If passed, the ban would take effect by July 2012, under section 12 of the 2006 Animal Welfare Act and would end a practice long considered to be cruel and cause needless suffering to these animals.
Activists have been calling for action against circus operators who use wild animals in their shows. In a well known incident, Animal Defenders International used hidden cameras to catch workers of the Great British Circus mistreating 3 different elephants and other circus animals. The elephants were beaten, stabbed with pitchforks and hooks, and chained up for hours. The elephants can be heard crying in pain from the beatings. In addition to the physical harm workers have done, ADI reports the elephants displayed strange behavior, such as “swaying, rocking and repeatedly bobbing their heads”, a sign that the animals have developed mental problems from being taken out of their natural habitat and being forced to live in captivity.
Representatives for the Great British Circus claim the elephants’ behavior is not strange; they are simply excited during the moments before a meal or a performance. However, the Circus did not defend the worker caught on video and he was fired.
Mark Pritchard, Member of Parliament for the Wrekin, has been a leading figure in the movement to ban the use of wild animals in circuses. Allegedly, members of the government “bullied and threatened” Pritchard because of his support for the ban. Additionally, Pritchard accuses the government of bribing him with a government job if he stopped pursuing the ban. Prime Minister David Cameron claims these allegations are false but did admit that members of his Downing Street team talked with Pritchard and tried to change his mind. Cameron says if he continues his support for the ban, Pritchard will be looked “very dimly” upon for his defiance.
Despite the threats and bribes, Pritchard continues to push for the ban. Well liked and respected, Pritchard has been known to place principles and values over politics. Having a humble childhood as a foster child, his achievements include obtaining a Master’s degree in business management, becoming a director for a marketing company, and now, Member of Parliament. Says Pritchard, “I may just be a little council house lad from a very poor background but that background gives me a backbone.”
Several British celebrities have also been active in promoting the ban. Brian May, guitarist of the rock group Queen, has signed and endorsed a letter by ADI to the Prime Minister. Says May, “The use of wild animals in circuses is cruel, distasteful and unacceptable in the 21st century.
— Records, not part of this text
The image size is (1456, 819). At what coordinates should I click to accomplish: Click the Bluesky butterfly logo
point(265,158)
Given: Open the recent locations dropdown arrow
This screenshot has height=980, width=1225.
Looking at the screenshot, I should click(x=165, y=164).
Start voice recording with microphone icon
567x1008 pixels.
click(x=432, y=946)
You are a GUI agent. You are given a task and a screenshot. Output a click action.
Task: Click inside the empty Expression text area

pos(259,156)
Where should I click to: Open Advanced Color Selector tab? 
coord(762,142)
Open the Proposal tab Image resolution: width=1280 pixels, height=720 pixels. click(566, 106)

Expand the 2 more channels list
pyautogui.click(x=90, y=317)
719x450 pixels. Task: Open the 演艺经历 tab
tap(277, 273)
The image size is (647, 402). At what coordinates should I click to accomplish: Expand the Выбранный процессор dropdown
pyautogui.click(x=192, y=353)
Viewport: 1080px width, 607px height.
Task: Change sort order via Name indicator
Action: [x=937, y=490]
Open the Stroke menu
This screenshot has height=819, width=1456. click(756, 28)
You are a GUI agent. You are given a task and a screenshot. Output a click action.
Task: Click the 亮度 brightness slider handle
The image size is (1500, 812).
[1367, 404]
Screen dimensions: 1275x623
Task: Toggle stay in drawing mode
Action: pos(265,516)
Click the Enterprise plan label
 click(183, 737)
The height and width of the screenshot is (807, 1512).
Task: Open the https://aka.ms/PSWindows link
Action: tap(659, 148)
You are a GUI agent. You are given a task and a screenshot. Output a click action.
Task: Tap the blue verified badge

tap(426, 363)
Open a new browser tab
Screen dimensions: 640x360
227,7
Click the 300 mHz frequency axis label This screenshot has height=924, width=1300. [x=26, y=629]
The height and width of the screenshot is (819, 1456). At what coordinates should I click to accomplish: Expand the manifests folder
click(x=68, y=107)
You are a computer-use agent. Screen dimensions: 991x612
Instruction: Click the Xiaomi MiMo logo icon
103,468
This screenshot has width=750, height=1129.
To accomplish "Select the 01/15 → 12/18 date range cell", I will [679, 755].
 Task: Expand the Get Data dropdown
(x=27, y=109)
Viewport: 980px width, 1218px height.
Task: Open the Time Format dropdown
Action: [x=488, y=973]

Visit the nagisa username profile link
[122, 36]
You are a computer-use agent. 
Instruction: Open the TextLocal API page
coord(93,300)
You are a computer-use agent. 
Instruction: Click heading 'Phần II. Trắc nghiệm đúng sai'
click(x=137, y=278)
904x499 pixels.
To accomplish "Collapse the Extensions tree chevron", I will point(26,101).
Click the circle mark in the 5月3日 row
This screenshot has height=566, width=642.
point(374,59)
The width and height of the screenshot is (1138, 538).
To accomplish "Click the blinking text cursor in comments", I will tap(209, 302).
Our present government is currently backing away from ending this abhorrent practice.”
Singer Leona Lewis, who supports the World Society for the Protection of Animals, wrote her own letter to her Member of Parliament, Dianne Abbott, saying “I am shocked and outraged that there needs to be a debate about whether it is okay for wild animals to perform tricks in the big top. I add my voice to this campaign and to the WSPA who is lending its support to an alliance of animal welfare groups campaigning to an end to this.”
The movement to ban circuses from using wild animals has long been hindered by the government’s involvement with circuses. Instead of banning wild animals, the government simply wants to strengthen licensing requirements for circus operators. Also, the government claims the ban would violate the “human” rights of circus owners and operators. Perhaps, the time has come for circuses to get with the times and find new acts that do not require animals to be mistreated and live in captivity. Says Nia Griffith MP for Llanelli, “Being towed around in cramped cages and made to perform is medieval.”